When two small-time crooks rob Reykjavik's premier drugs dealer, hoping for a quick escape to the sun, their plans start to unravel after their getaway driver fails to show. Tensions mount between the pair and the two women they have grabbed as hostages when they find themselves holed upcountry in an isolated hotel that has been mothballed for the season.
Back in the capital, Gunnhildur, Eiríkur and Helgi find themselves at a dead end investigating what appear to be the unrelated disappearance of a mother, her daughter and their car during a day's shopping, and the death of a thief in a house fire.
Gunna and her team are faced with a set of riddles but as more people are quizzed it begins to emerge that all these unrelated incidents are in fact linked. And at the same time, two increasingly desperate lowlifes have no choice but to make some big decisions on how to get rid of their accidental hostages...

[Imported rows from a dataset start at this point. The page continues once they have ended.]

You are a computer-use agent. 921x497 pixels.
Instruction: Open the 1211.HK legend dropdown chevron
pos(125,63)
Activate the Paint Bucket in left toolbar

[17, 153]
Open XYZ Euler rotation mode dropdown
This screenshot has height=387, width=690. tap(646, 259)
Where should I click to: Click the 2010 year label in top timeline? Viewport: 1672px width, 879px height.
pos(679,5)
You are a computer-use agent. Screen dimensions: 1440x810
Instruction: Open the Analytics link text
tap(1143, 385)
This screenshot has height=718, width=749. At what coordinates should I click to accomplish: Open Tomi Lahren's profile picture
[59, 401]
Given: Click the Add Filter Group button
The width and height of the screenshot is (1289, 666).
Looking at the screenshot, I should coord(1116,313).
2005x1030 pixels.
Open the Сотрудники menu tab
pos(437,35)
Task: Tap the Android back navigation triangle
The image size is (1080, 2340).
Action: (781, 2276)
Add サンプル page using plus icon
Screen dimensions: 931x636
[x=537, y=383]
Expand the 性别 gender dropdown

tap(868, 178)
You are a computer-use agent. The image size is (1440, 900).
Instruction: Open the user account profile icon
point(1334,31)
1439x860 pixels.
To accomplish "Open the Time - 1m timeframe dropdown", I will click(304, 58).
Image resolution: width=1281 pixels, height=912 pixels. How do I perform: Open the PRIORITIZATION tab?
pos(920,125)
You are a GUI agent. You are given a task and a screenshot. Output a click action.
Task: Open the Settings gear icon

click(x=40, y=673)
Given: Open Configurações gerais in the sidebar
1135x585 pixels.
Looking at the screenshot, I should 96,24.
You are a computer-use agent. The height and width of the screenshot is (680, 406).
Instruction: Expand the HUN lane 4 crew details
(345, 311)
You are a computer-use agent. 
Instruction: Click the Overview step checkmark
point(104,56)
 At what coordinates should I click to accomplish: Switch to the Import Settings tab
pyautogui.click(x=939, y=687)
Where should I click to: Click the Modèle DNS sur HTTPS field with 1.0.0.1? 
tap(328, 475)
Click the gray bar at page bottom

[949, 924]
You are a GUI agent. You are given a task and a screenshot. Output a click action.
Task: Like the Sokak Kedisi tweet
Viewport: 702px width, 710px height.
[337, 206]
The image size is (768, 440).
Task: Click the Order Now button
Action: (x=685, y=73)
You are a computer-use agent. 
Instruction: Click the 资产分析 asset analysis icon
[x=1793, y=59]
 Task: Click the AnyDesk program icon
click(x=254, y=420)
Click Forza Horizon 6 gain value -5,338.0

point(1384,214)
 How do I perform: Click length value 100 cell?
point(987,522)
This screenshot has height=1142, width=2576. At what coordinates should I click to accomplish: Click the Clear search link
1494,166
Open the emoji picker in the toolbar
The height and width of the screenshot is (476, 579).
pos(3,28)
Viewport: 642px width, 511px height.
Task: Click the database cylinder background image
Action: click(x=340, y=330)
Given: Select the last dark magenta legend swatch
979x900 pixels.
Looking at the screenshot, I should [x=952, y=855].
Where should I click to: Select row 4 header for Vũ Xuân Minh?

This is the fifth in the Gunnhildur Gisladottir series, but the first Quentin Bates book I have read. So you can easily read this as a standalone. Although having read Thin Ice, I now want to start the series from the beginning.
Set in Iceland, the Thin Ice plot focuses on two small-time crooks who rob a drug dealer and take two women hostage when their getaway driver doesn't turn up. They end up in an isolated hotel that's been closed for the winter. Meanwhile the police are investigating two seemingly unconnected crimes - a house fire and the disappearance of a mother and her daughter.
In Thin Ice, Quentin Bates throws you in at the deep end, starting straight away with an action scene that introduces you to the main characters. Each chapter focuses on a different day in the story - the whole book takes place over eight days - and each chapter is split between the two subplots (the two crooks and the detectives trying to solve the case). The book flows at a fast pace, keeping the two subplots moving, as the tension between the crooks and their hostages builds up.
I liked all of the main characters (even if I wasn't supposed to) and loved the chilling atmospheric setting of the hotel. Quentin Bates' vivid descriptions enabled me to picture it as I read. Lots of twists and turns kept me intrigued all the way through, and I thought the book had a great ending (although it wasn't totally unexpected).
I received an Advance Reader Copy in exchange for an honest review.